WHAT THIS TASK INVOLVES:
Give back exactly the lines from the start of the entries below to the line holding "You are a GUI", that line included, and leave every picture out.

Records contained in a dataset:
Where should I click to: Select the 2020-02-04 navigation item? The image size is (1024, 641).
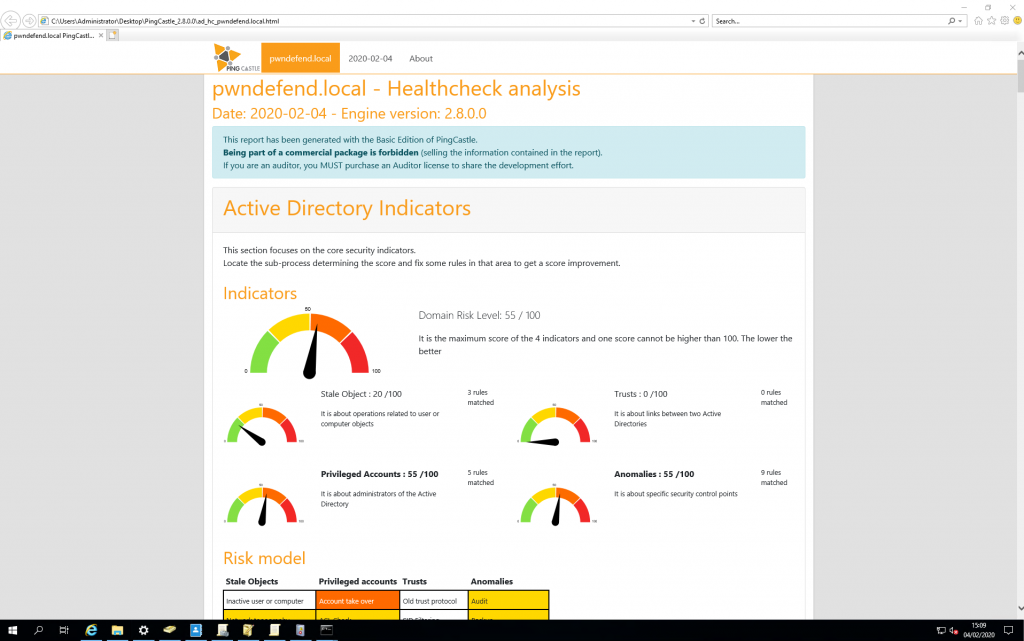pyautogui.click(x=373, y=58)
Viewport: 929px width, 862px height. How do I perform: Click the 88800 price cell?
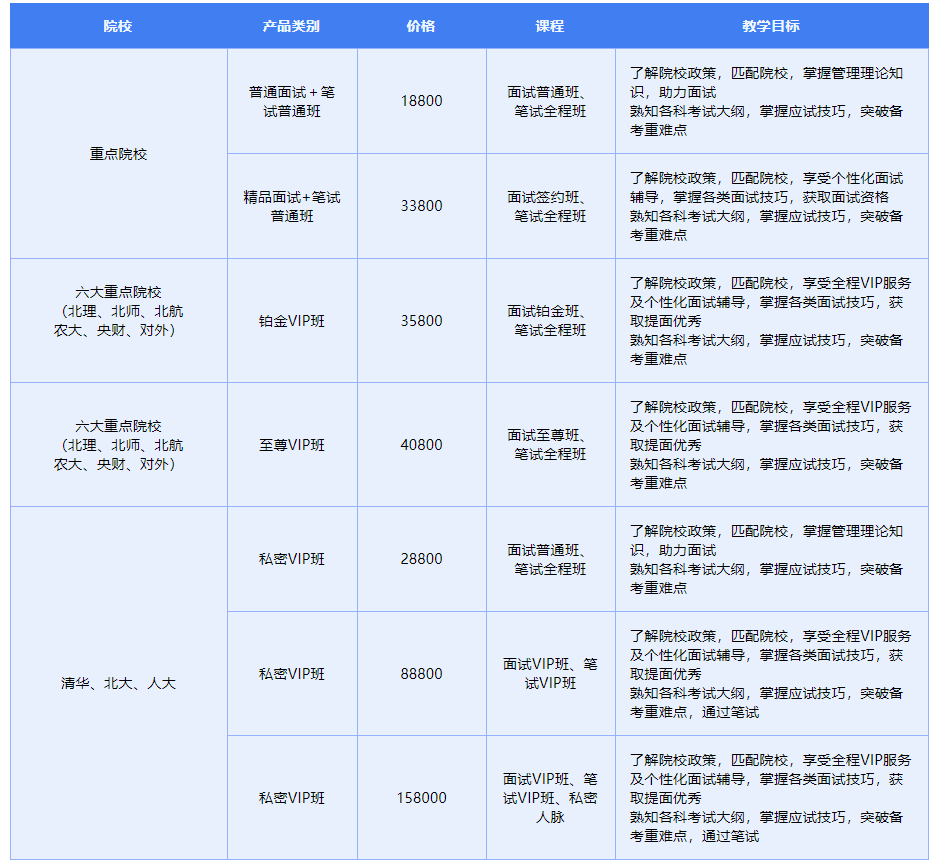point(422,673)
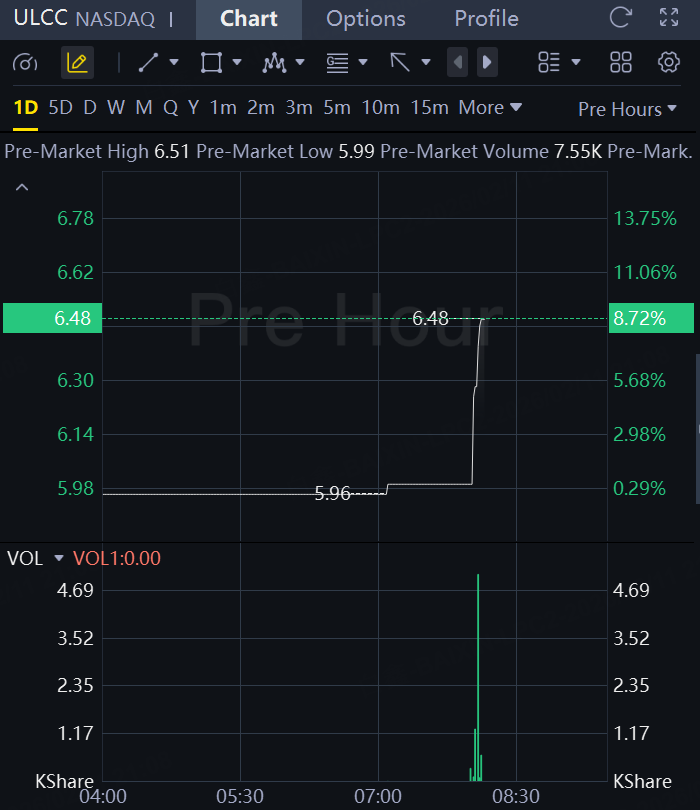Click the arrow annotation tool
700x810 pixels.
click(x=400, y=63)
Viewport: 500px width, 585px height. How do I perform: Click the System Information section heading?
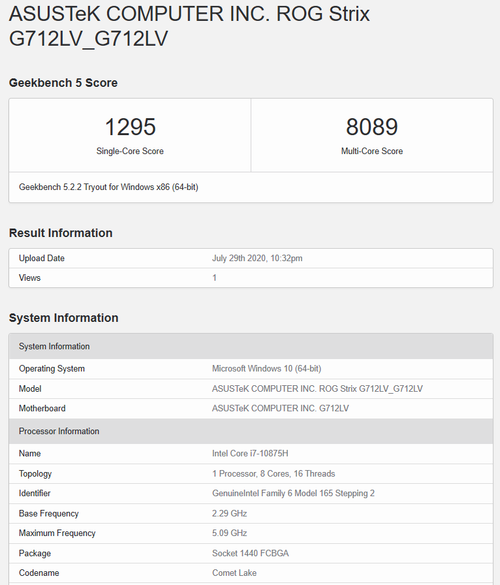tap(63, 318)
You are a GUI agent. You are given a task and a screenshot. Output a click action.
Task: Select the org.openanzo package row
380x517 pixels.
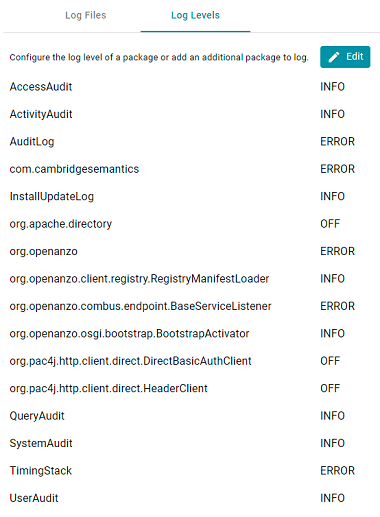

WRITTEN ANSWER:
Where should I click to: Select the 2020-02-04 navigation item? The image size is (1024, 641).
pyautogui.click(x=373, y=58)
Viewport: 929px width, 862px height. How do I perform: Click the 88800 price cell?
point(422,673)
Click the arrow annotation tool
700x810 pixels.
click(x=400, y=63)
Viewport: 500px width, 585px height. How do I perform: Click the System Information section heading?
tap(63, 318)
You are a GUI agent. You are given a task and a screenshot. Output a click action.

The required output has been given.